▸ DOCUMENT EXTRACT
Skip to content

Inspect CoCo#

AI agents are non-deterministic. Test whether yours works reliably.

inspect-coco runs your agent against structured instructions inside isolated Docker containers, verifies output with deterministic tests, and repeats the process to surface flaky behavior.

The core question it answers: does this skill do the right thing every time?

How it works#

flowchart TD
    A[instruction.md] --> B[IDD quality check]
    B --> C[Docker sandbox]
    C --> D[cortex exec]
    D --> E[test.sh]
    E --> F{pass/fail}
    F -->|repeat k times| C
    F --> G["pass@k score"]
  1. Your instruction describes what the agent should accomplish, structured with Goal, Requirements, Constraints, and Output sections.
  2. The IDD scorer checks instruction quality before running anything expensive.
  3. A Docker sandbox provides a clean, isolated environment for each run.
  4. The CoCo agent executes the instruction via cortex exec.
  5. A verification script checks whether the agent produced the correct result.
  6. Epochs repeat the process multiple times to measure consistency.

Why Inspect AI?#

Agent evaluation requires sandboxed code execution, not text scoring. See Why Inspect AI? for the full rationale and comparison with Promptfoo, DeepEval, Braintrust, LangSmith, and Eleuther.

▸ DATA SHOWN
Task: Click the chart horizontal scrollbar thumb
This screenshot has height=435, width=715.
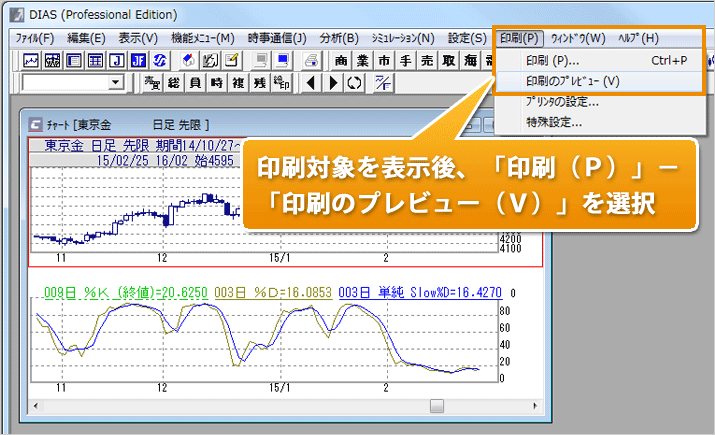Action: click(x=436, y=405)
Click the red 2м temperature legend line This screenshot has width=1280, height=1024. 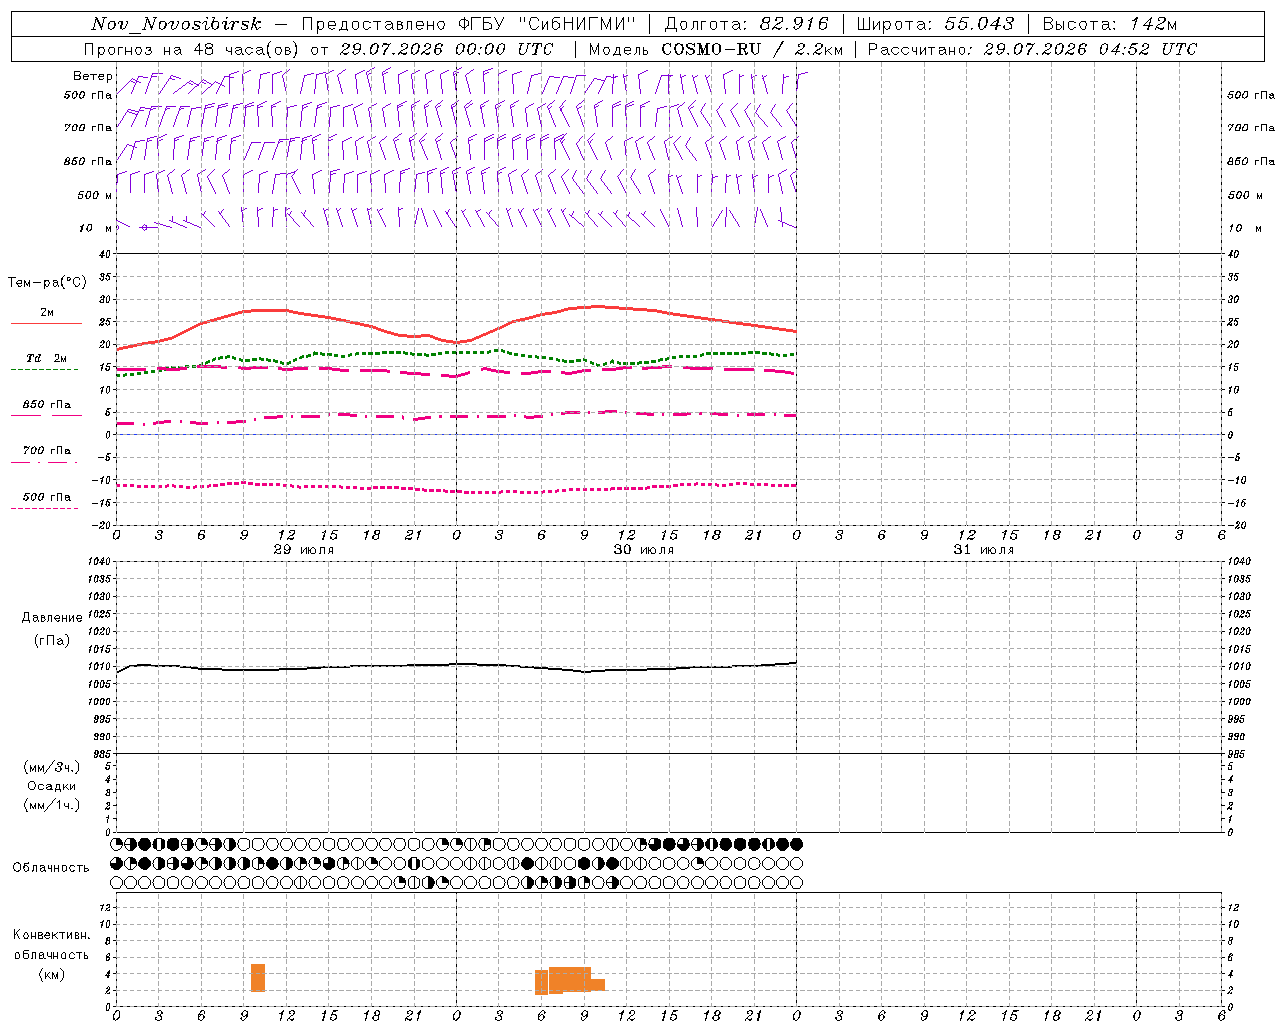(46, 323)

▸ PROBLEMS
**a)** Print the passage from the Inspect CoCo page starting with "How it works#" and going on through "running anything expensive.".
**b)** According to the Inspect CoCo page, which sections should an instruction be structured with?
**c)** Write the next part of the Inspect CoCo page, picking up right after its final sentence.
The lines above are separate material and have no connection to the Inspect CoCo page.

▸ REPLIES
**a)**
How it works#

flowchart TD
    A[instruction.md] --> B[IDD quality check]
    B --> C[Docker sandbox]
    C --> D[cortex exec]
    D --> E[test.sh]
    E --> F{pass/fail}
    F -->|repeat k times| C
    F --> G["pass@k score"]
  1. Your instruction describes what the agent should accomplish, structured with Goal, Requirements, Constraints, and Output sections.
  2. The IDD scorer checks instruction quality before running anything expensive.

**b)** Goal, Requirements, Constraints, and Output.

**c)**
Why structured instructions matter#

Vague instructions produce inconsistent results. When you tell an agent to "set up the project properly," each run takes a different path. Structured instructions (IDD format) narrow the solution space so the agent converges on the same correct behavior across runs.

This is the hypothesis inspect-coco validates: high instruction quality predicts high pass@k consistency.

Quick start#

git clone https://github.com/kameshsampath/inspect-coco.git && cd inspect-coco
task quickstart

This installs dependencies, runs the hello-world eval (3 epochs), and opens the results viewer.

First time setup

See Getting Started for prerequisites (Docker, Task, Cortex Code CLI, Snowflake connection) and a full walkthrough.

What you get#

  • Pass@k consistency scores across repeated runs
  • IDD quality feedback on your instructions before running expensive evals
  • Full transcripts of every agent conversation (tool calls, responses, timing)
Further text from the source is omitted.